- _TASK PROMPT_
Every line containing the string "screenshot" is to be copied from the records.

- _RECORDS SUPPLIED_
- - -
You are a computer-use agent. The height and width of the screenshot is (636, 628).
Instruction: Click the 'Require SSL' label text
- - -
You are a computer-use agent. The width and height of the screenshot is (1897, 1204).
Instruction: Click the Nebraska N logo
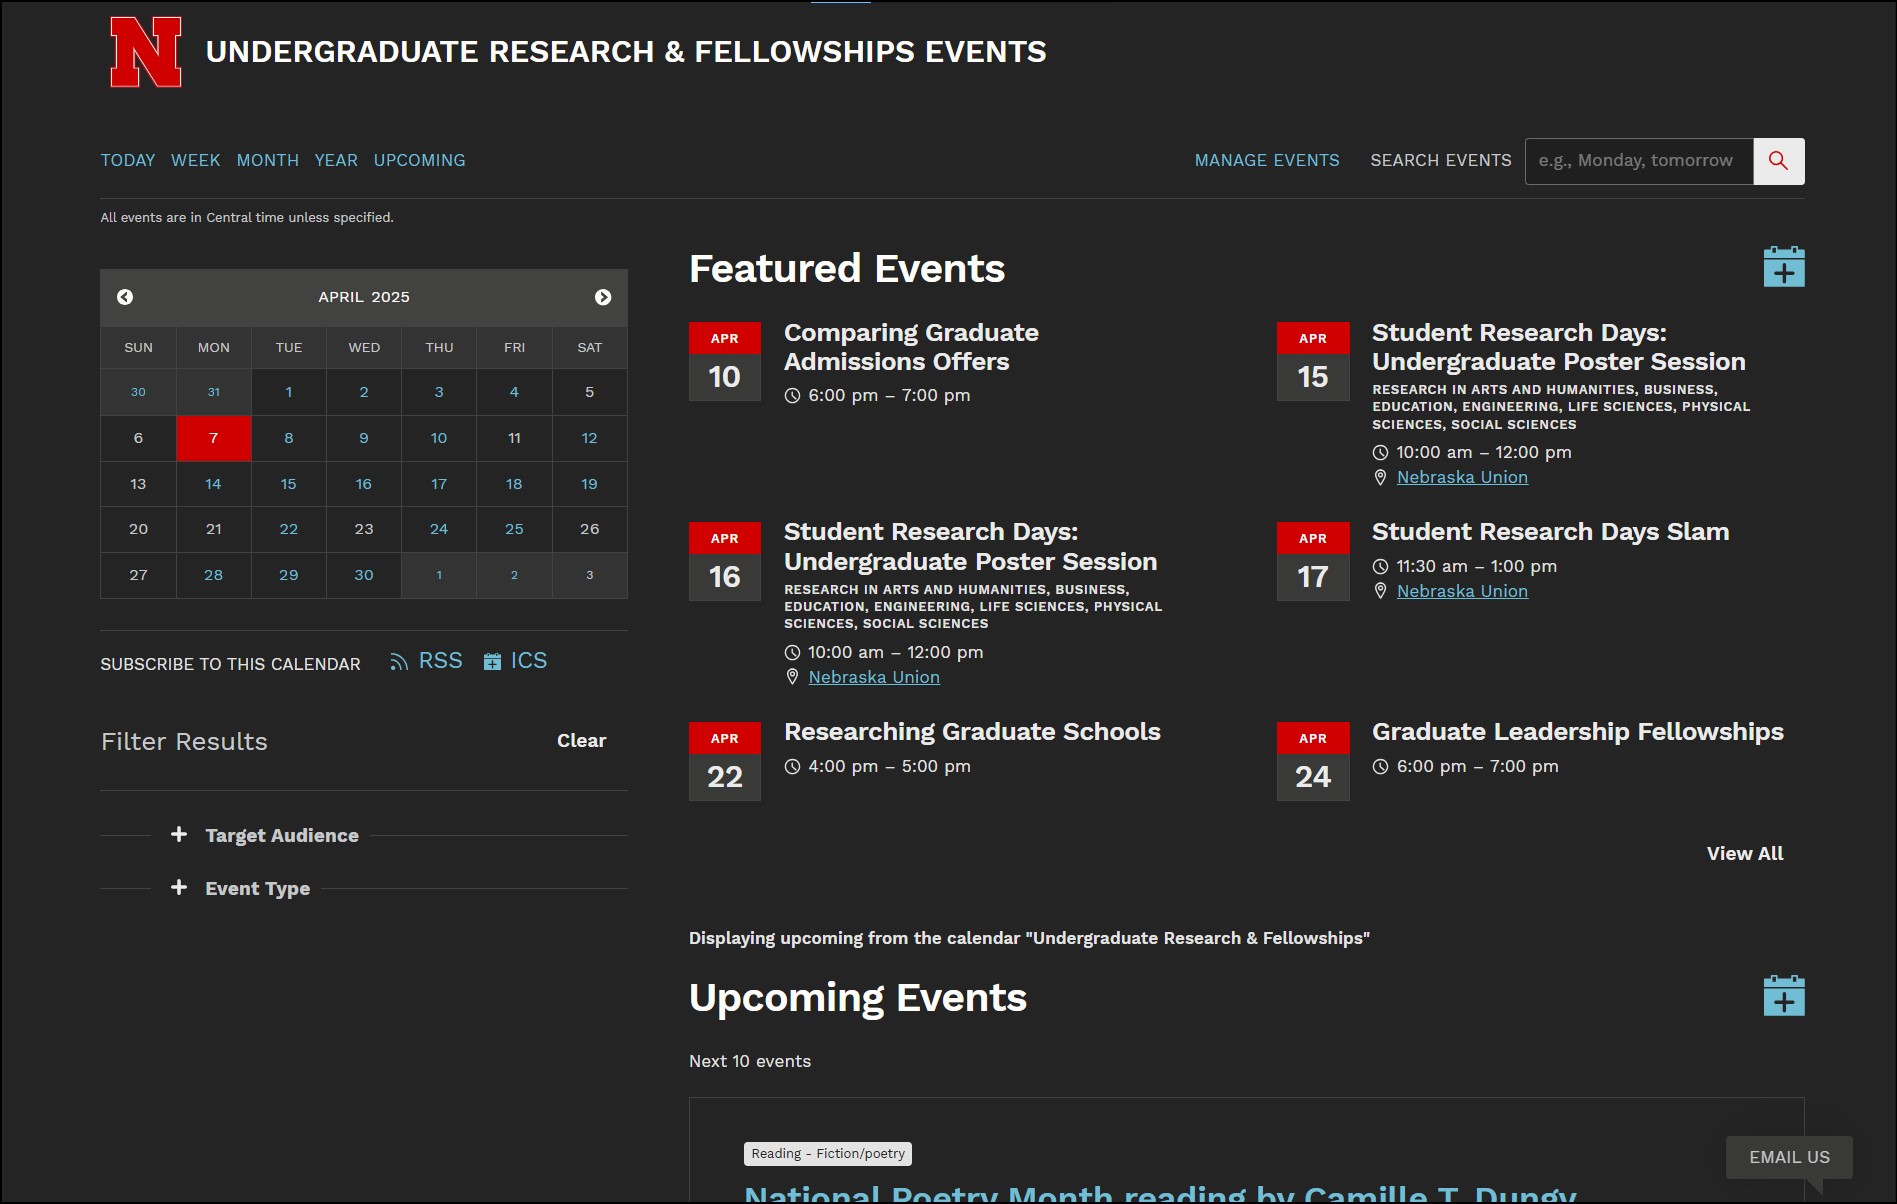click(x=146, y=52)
- - -
- _SOLUTION TO THIS TASK_
You are a computer-use agent. The height and width of the screenshot is (636, 628).
You are a computer-use agent. The width and height of the screenshot is (1897, 1204).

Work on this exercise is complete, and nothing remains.